> **Instructions to follow**:
Please filter the listing below and copy out the lines that hold "agent".

> **Records supplied**:

.....

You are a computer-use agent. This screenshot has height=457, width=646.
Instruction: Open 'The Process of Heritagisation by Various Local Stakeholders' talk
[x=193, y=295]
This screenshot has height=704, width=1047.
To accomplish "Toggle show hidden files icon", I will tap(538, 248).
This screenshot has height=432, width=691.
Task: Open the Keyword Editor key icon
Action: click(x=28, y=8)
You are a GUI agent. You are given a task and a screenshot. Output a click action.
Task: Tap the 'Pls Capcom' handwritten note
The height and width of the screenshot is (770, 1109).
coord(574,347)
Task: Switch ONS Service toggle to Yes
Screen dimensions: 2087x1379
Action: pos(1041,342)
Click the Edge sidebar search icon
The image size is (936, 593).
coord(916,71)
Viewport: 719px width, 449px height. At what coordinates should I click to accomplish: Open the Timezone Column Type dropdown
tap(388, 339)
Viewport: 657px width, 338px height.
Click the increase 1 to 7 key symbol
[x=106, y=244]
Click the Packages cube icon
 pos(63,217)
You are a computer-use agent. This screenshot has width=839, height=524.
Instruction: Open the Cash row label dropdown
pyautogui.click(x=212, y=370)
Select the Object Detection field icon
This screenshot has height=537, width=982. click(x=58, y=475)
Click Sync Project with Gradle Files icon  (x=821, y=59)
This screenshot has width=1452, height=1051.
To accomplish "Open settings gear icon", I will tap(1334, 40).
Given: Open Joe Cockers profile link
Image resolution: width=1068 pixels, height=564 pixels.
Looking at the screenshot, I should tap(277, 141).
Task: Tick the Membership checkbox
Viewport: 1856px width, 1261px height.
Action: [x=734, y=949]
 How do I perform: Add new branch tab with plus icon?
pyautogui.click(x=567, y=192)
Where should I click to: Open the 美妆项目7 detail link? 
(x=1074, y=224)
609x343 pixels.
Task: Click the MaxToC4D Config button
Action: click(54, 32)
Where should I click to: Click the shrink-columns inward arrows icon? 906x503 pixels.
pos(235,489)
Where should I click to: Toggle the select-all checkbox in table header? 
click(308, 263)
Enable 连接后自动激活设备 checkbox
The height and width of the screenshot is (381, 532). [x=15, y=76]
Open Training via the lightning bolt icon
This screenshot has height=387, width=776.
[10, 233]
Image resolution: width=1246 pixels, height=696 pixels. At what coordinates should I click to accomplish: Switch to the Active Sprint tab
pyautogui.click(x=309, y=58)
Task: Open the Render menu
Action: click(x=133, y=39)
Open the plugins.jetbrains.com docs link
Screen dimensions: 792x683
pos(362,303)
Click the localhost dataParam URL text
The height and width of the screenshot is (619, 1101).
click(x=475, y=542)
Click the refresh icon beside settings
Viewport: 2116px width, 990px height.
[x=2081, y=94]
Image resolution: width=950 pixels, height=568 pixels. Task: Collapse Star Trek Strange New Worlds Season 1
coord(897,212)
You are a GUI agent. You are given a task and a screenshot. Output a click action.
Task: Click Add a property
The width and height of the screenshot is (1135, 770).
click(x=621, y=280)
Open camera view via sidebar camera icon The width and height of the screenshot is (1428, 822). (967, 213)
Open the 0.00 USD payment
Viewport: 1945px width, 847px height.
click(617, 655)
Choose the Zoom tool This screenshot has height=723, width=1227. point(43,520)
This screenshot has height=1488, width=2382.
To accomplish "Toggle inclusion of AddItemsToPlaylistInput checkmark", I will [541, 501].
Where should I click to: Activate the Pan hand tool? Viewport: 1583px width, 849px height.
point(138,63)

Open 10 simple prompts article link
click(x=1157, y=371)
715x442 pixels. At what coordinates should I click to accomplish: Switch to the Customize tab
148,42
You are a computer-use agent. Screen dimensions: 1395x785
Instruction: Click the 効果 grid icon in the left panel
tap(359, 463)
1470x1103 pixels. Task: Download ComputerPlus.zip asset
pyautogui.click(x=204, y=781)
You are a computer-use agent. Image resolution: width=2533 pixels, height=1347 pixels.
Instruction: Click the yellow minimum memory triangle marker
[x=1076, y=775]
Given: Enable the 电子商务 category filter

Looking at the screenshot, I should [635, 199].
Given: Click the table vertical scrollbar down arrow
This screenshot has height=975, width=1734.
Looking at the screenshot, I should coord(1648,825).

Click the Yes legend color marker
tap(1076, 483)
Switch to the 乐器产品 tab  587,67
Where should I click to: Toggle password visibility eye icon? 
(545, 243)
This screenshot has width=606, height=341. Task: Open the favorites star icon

.....

> **Task output**:
You are a computer-use agent. This screenshot has height=457, width=646.
You are a GUI agent. You are given a task and a screenshot. Output a click action.
You are a computer-use agent. This screenshot has width=839, height=524.
You are a GUI agent. You are given a task and a screenshot. Output a click action.
You are a computer-use agent. Screen dimensions: 1395x785
You are a computer-use agent. Image resolution: width=2533 pixels, height=1347 pixels.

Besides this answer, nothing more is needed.